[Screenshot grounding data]
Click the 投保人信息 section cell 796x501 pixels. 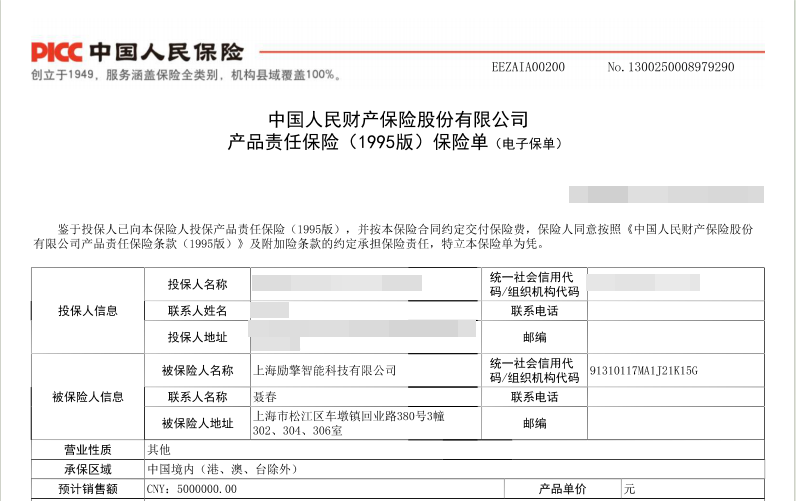point(88,310)

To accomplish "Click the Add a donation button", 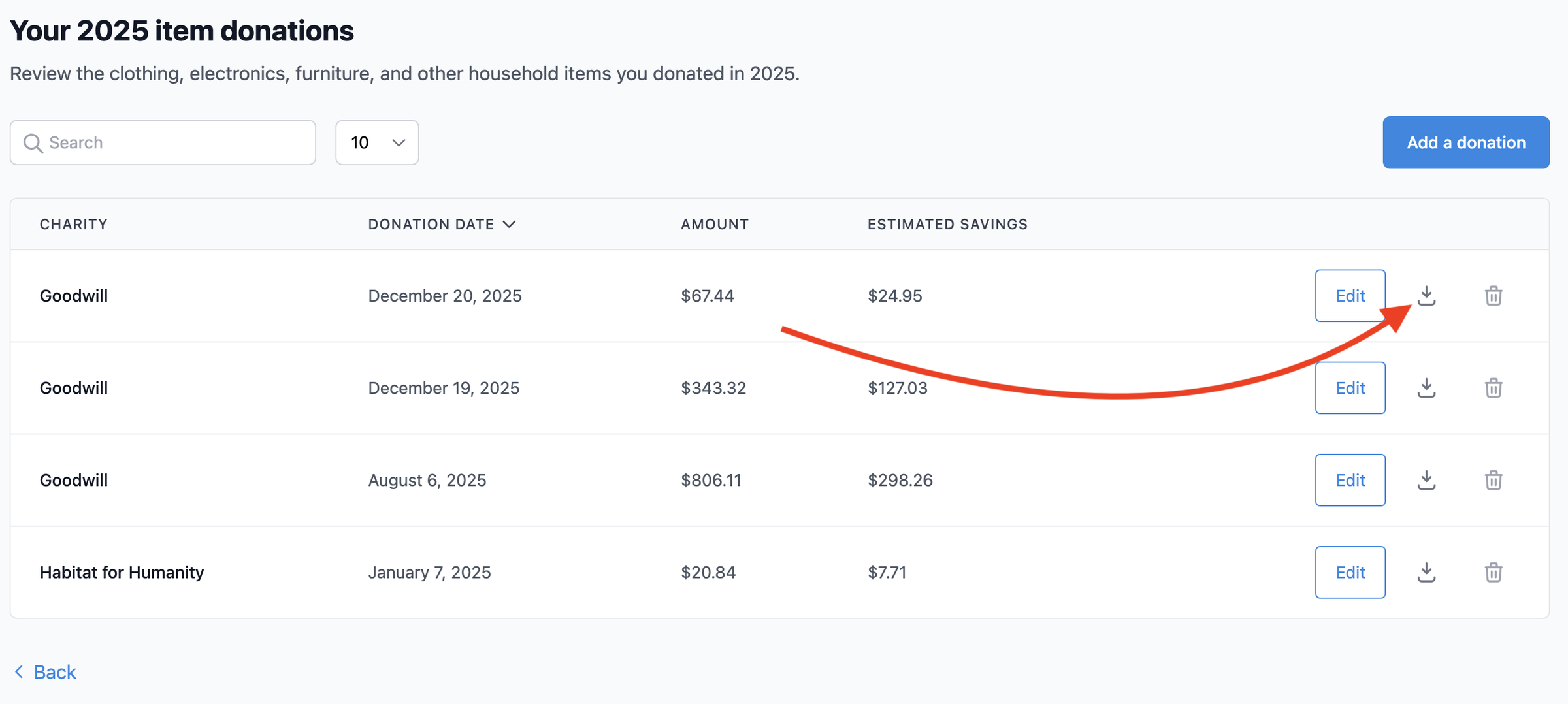I will click(x=1465, y=142).
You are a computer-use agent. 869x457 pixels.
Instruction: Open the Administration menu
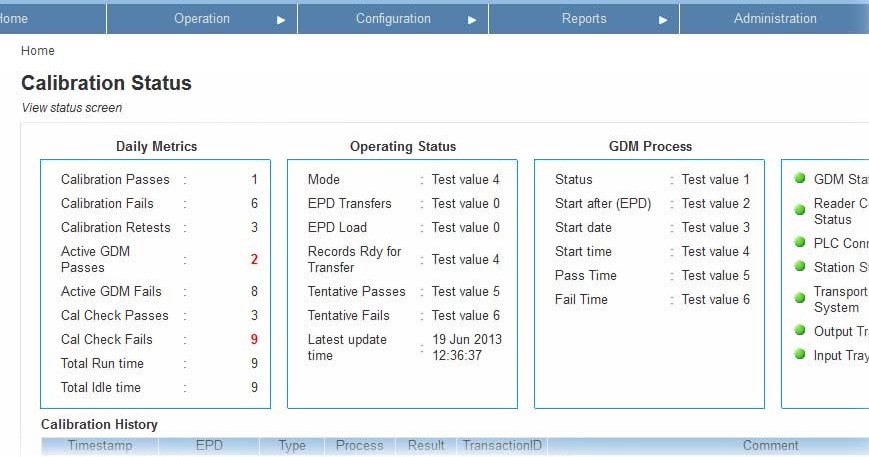click(775, 19)
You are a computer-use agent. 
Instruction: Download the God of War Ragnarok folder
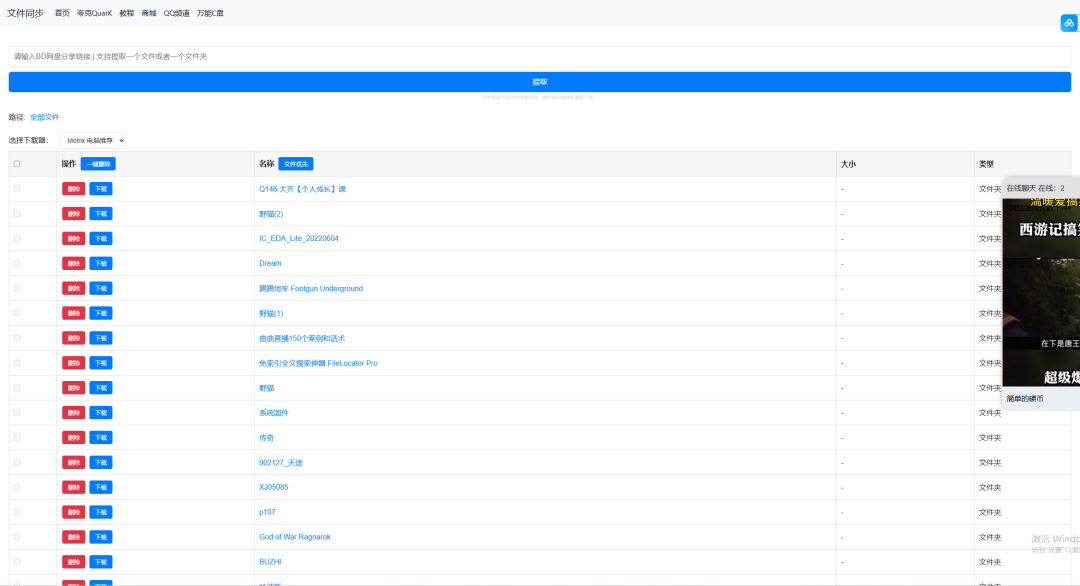coord(101,537)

TASK ITEM | Please copy the lines above, starting at the one that holds "Instruction: Download the" and stopping after the last line, exactly as they appear and minus the pictures.

PROBLEM SOLUTION |
Instruction: Download the God of War Ragnarok folder
coord(101,537)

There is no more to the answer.